[Stored dataset items]

————————

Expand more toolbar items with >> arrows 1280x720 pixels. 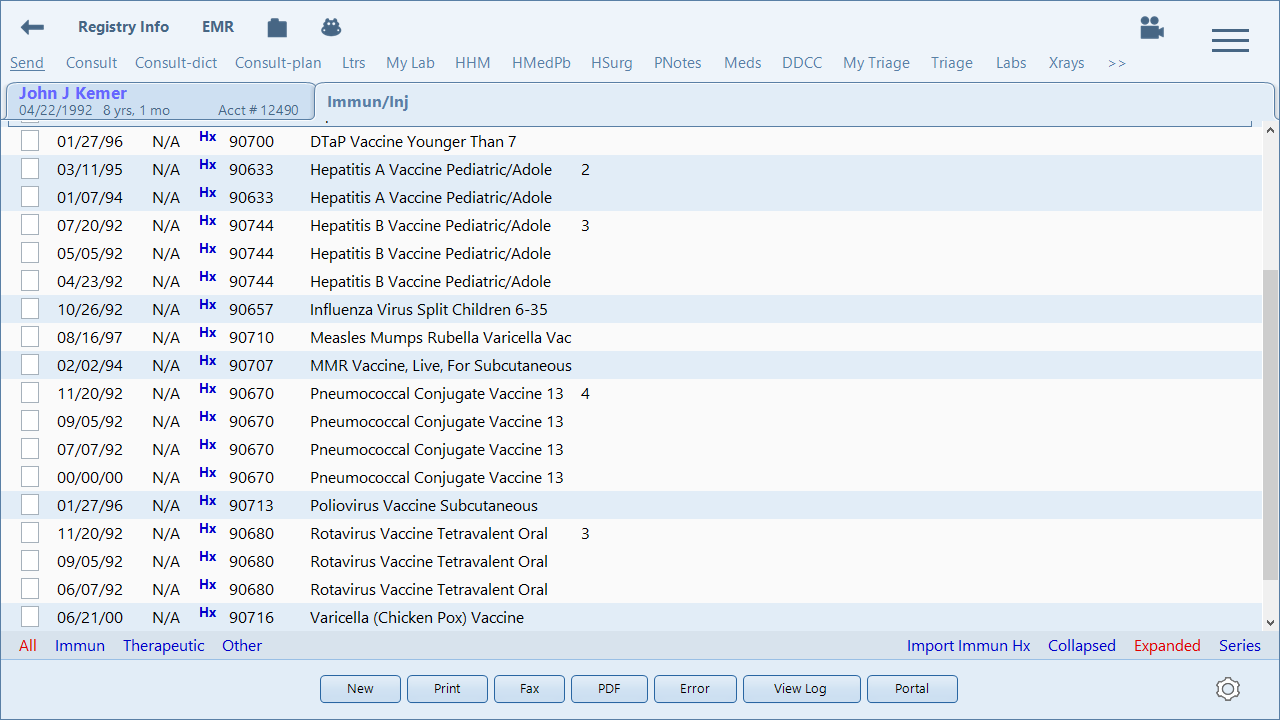[1116, 63]
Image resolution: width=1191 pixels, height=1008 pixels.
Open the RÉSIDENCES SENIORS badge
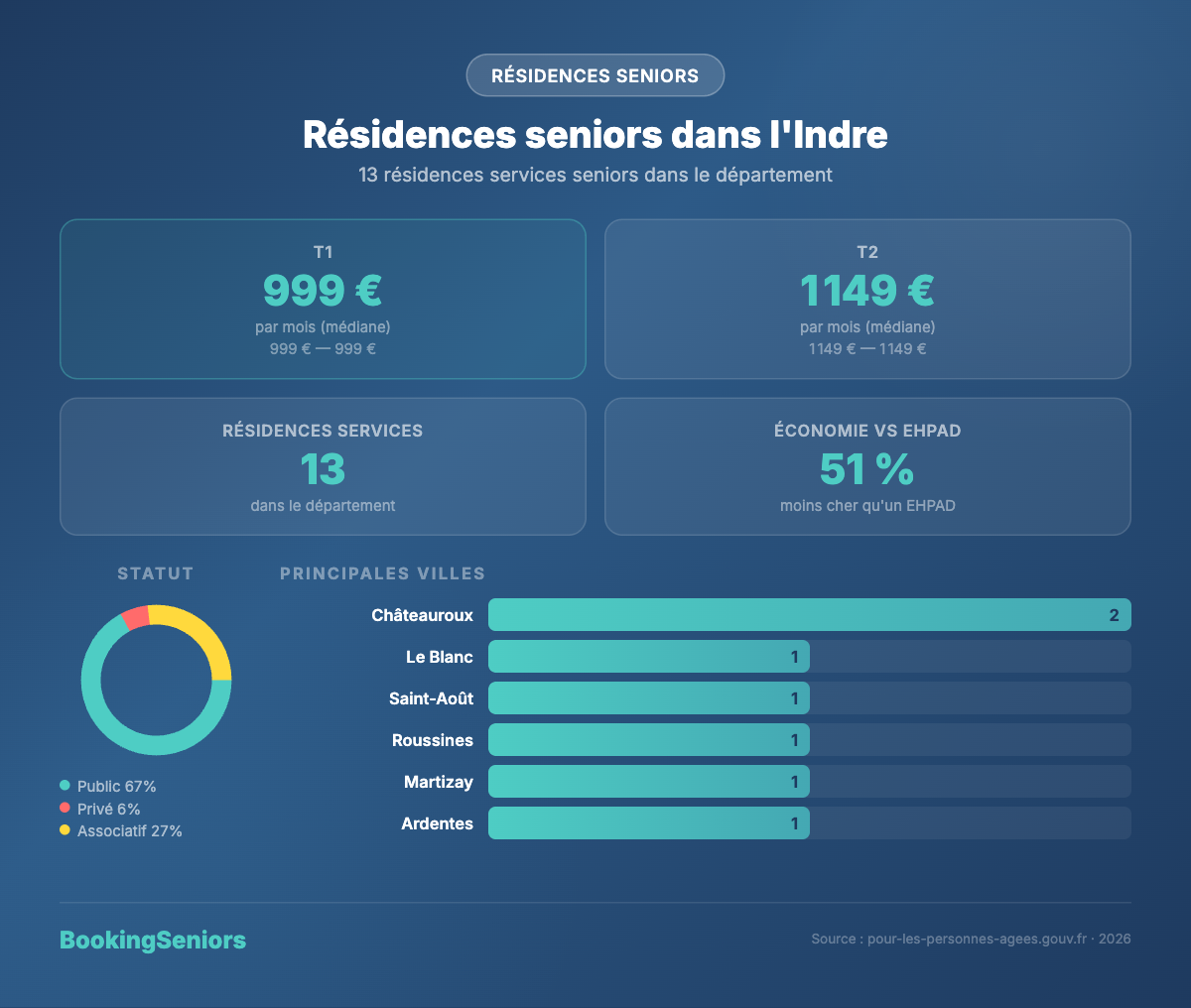click(x=595, y=74)
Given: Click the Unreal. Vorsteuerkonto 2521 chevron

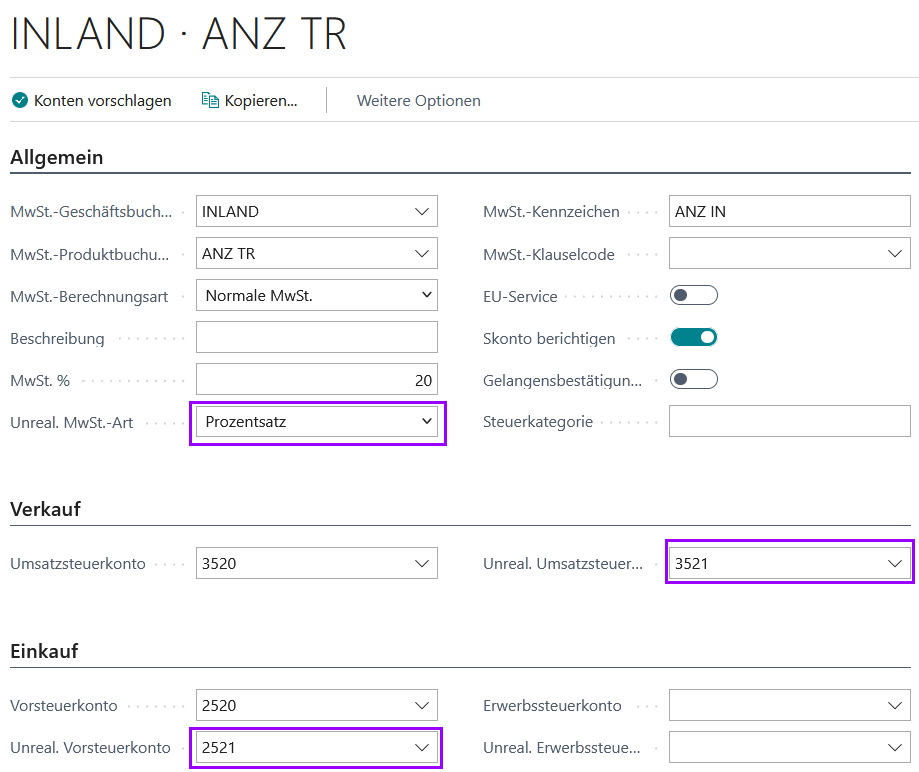Looking at the screenshot, I should click(422, 747).
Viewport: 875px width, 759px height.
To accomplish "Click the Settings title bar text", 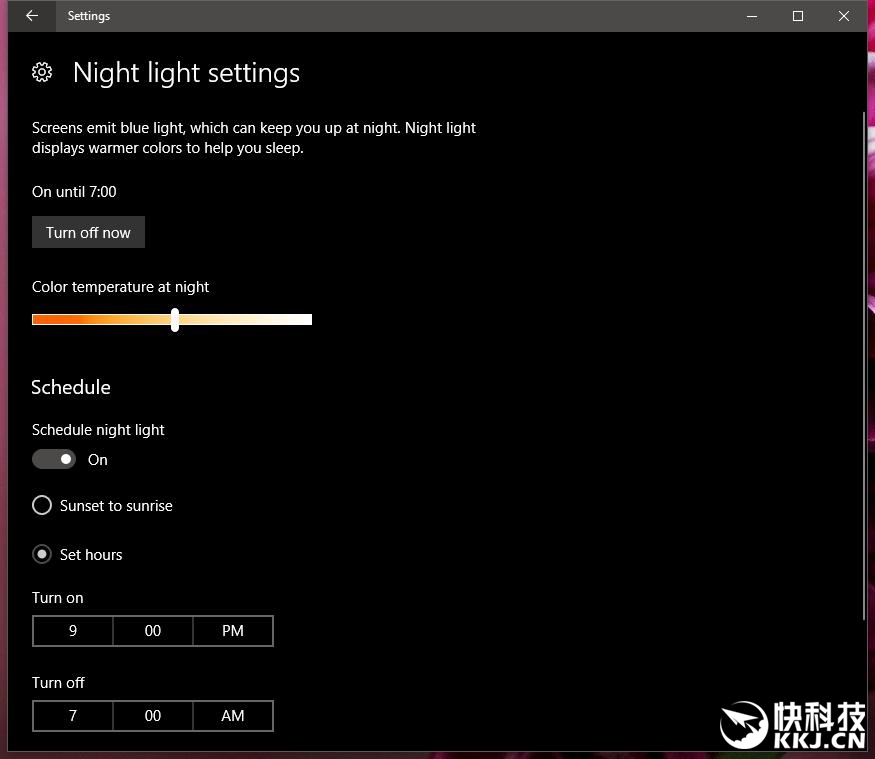I will pos(89,16).
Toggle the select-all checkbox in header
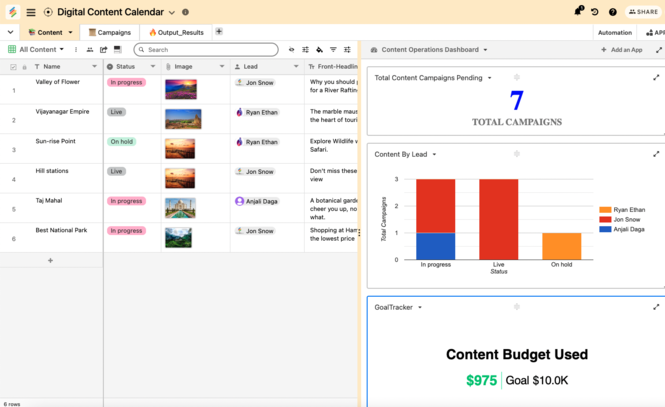The height and width of the screenshot is (407, 665). (x=13, y=67)
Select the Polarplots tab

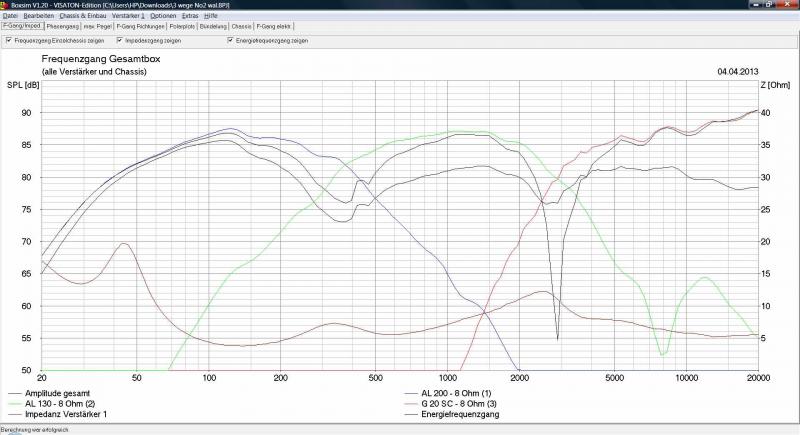[181, 26]
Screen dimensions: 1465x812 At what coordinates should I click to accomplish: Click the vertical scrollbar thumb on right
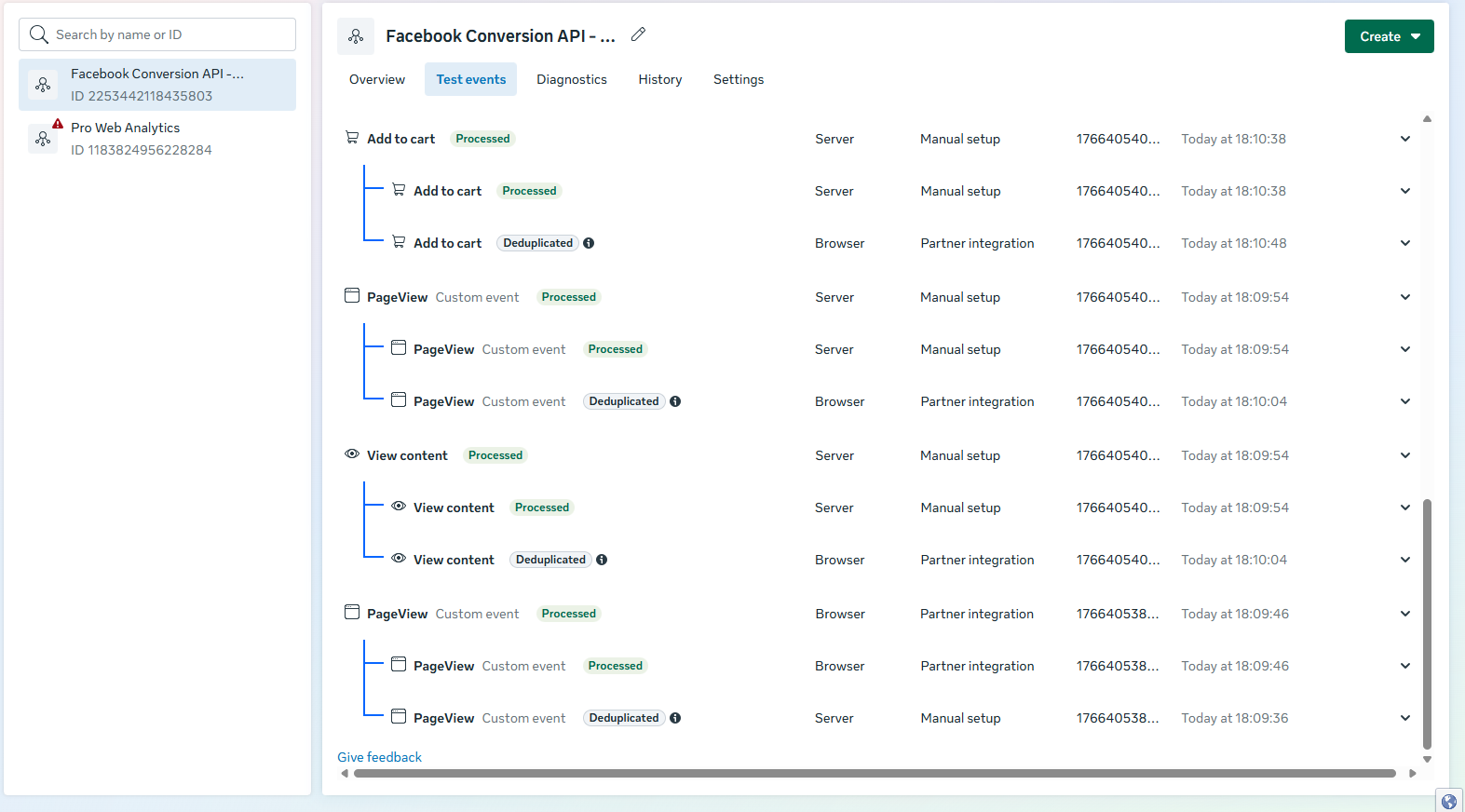click(x=1427, y=624)
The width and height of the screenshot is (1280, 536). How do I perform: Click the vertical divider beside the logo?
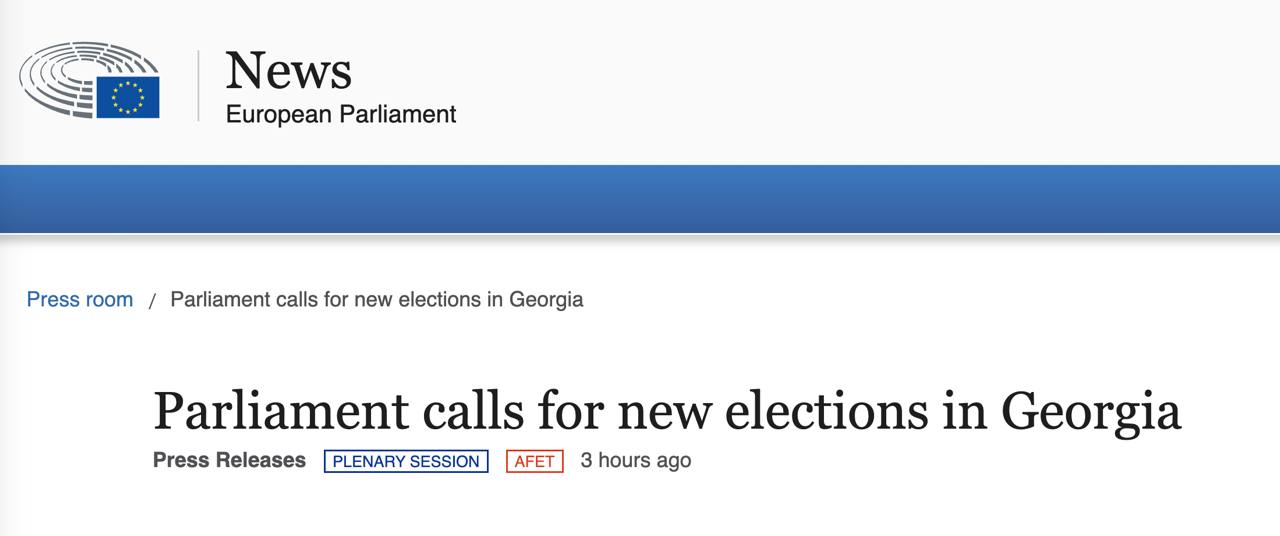click(x=198, y=86)
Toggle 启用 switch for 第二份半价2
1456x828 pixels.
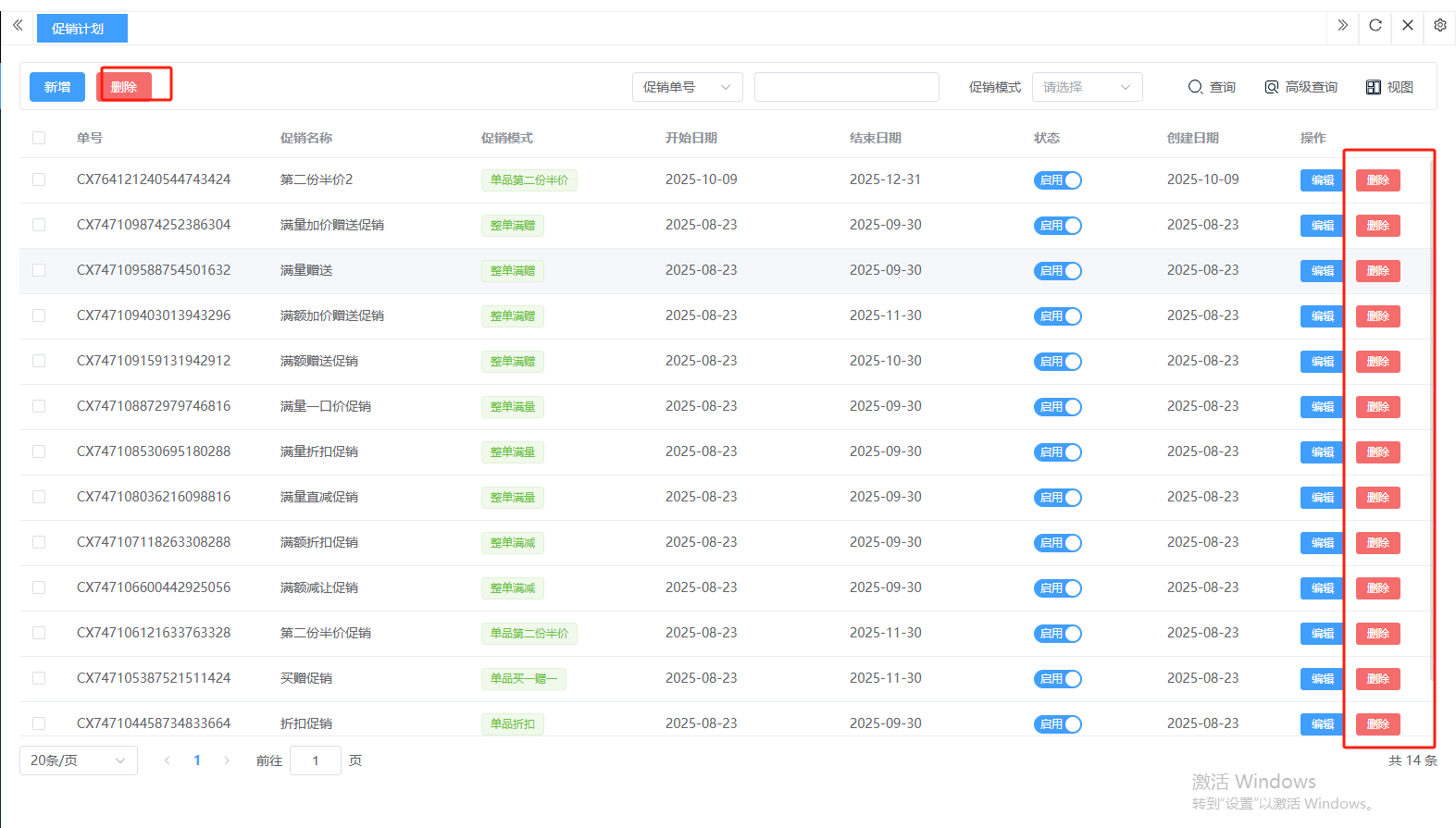tap(1058, 180)
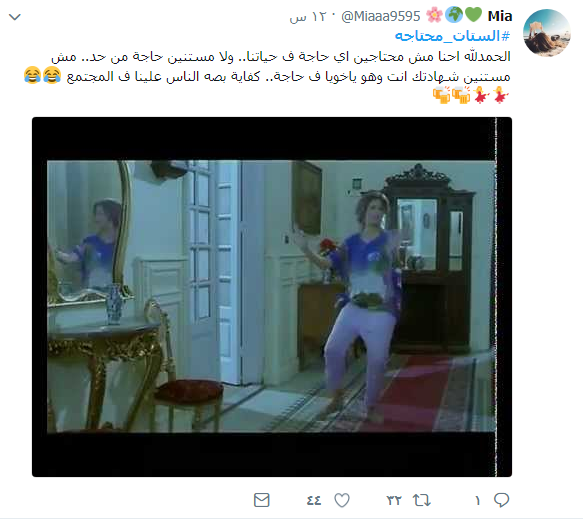Click the envelope direct message icon
The width and height of the screenshot is (583, 519).
261,500
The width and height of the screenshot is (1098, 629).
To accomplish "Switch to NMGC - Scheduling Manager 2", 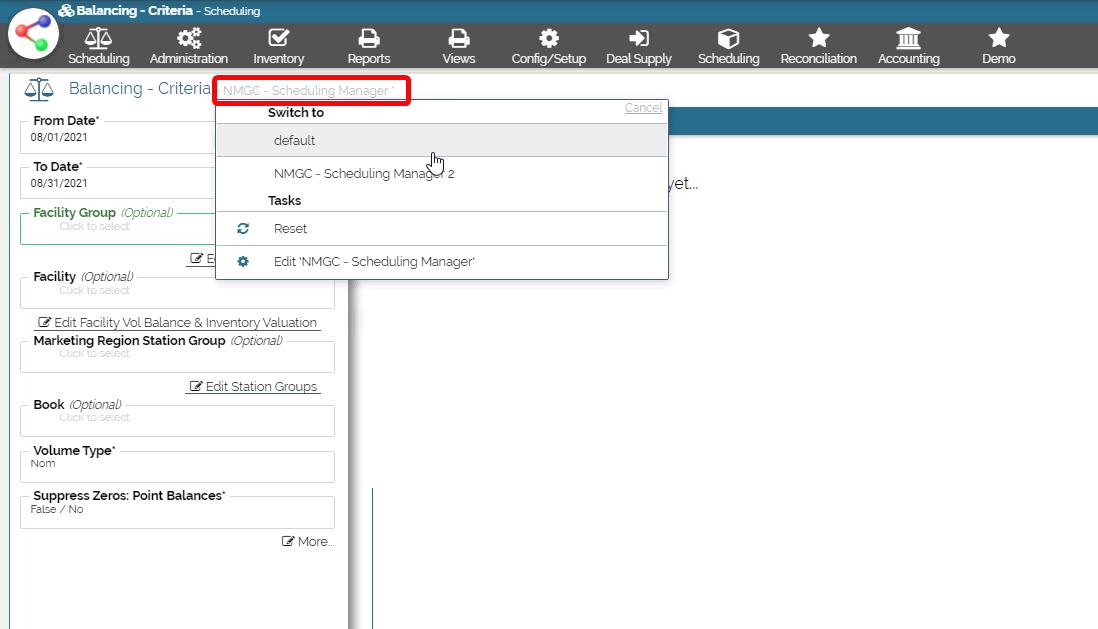I will coord(364,174).
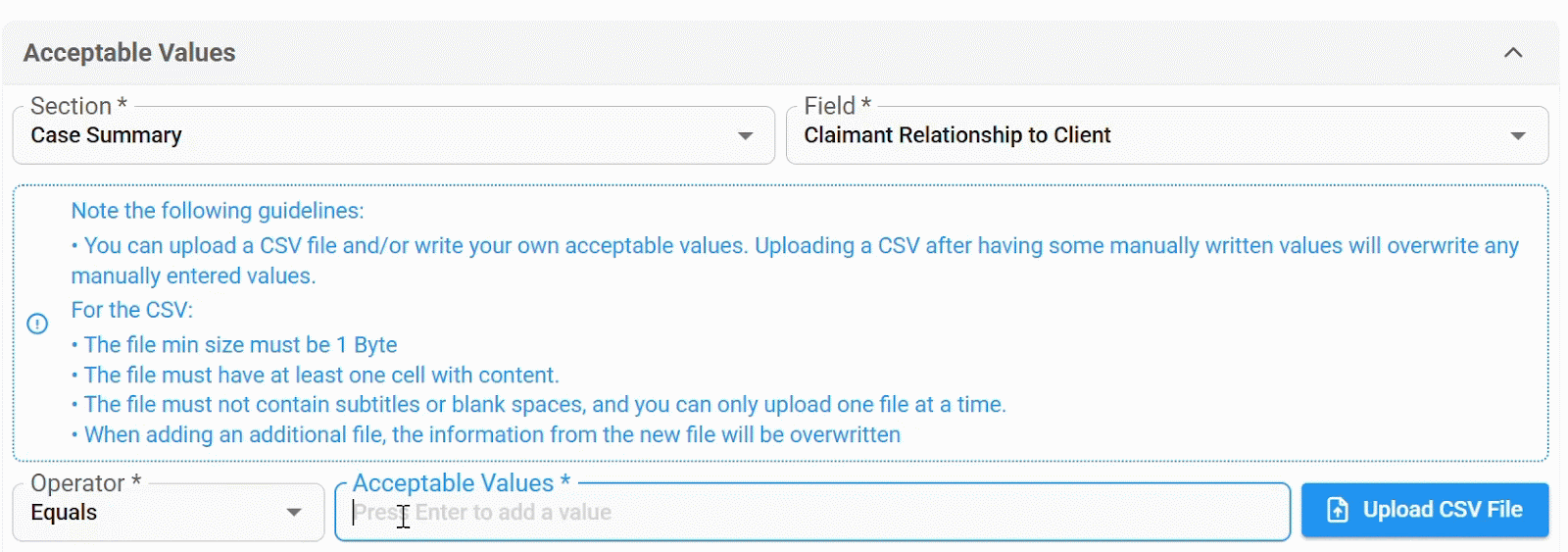This screenshot has height=552, width=1568.
Task: Click the 'For the CSV:' heading text
Action: pos(132,310)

————————

◆ **PROMPT**
With pictures excluded, reproduce exactly the lines above from the one containing "Screen dimensions: 1465x812" down to the one containing "The width and height of the screenshot is (1098, 629).", those two included.

◆ **ANSWER BOX**
Screen dimensions: 1465x812 At what coordinates should I click to accomplish: Click the vertical scrollbar thumb on right
click(x=1427, y=624)
The width and height of the screenshot is (1280, 536). How do I perform: Click the vertical divider beside the logo?
click(x=198, y=86)
Toggle 启用 switch for 第二份半价2
1456x828 pixels.
tap(1058, 180)
Click the envelope direct message icon
The width and height of the screenshot is (583, 519).
261,500
The width and height of the screenshot is (1098, 629).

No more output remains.